What needs to be done = Please report how many lines in the following material hold the string "menu", giving only the number.

Content starts

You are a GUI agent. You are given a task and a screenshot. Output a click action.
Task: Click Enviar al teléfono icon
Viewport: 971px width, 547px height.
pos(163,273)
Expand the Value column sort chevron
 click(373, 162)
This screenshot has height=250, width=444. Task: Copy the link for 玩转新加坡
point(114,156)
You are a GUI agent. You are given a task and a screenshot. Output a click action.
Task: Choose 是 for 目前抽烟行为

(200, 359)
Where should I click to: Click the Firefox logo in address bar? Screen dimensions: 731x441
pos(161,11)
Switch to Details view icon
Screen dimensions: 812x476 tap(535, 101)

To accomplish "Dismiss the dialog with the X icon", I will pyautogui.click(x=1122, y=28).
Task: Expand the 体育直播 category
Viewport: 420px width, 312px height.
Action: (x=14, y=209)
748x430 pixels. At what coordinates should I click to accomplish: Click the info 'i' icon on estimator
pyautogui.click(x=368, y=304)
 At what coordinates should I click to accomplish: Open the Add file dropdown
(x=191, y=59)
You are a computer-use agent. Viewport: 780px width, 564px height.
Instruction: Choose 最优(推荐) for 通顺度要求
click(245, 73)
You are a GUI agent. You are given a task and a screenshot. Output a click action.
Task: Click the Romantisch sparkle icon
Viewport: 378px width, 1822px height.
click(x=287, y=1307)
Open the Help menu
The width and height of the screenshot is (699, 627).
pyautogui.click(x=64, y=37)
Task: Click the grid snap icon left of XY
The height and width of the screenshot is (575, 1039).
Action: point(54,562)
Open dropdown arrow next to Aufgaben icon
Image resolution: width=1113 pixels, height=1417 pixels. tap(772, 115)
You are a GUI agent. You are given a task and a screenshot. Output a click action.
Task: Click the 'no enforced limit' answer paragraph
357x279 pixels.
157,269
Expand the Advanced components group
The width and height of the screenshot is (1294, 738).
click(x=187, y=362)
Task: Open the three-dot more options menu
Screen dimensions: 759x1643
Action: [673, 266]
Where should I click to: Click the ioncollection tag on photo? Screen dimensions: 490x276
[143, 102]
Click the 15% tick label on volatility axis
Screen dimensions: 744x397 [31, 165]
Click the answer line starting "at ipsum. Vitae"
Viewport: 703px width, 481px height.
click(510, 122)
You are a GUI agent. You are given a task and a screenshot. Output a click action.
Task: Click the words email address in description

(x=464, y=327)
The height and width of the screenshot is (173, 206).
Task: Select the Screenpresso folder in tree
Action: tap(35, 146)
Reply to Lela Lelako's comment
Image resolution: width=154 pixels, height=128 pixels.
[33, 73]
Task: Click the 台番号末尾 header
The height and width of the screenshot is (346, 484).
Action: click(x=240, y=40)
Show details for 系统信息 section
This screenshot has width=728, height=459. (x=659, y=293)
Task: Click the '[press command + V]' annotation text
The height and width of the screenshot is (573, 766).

Content ends

Result of this exercise = 2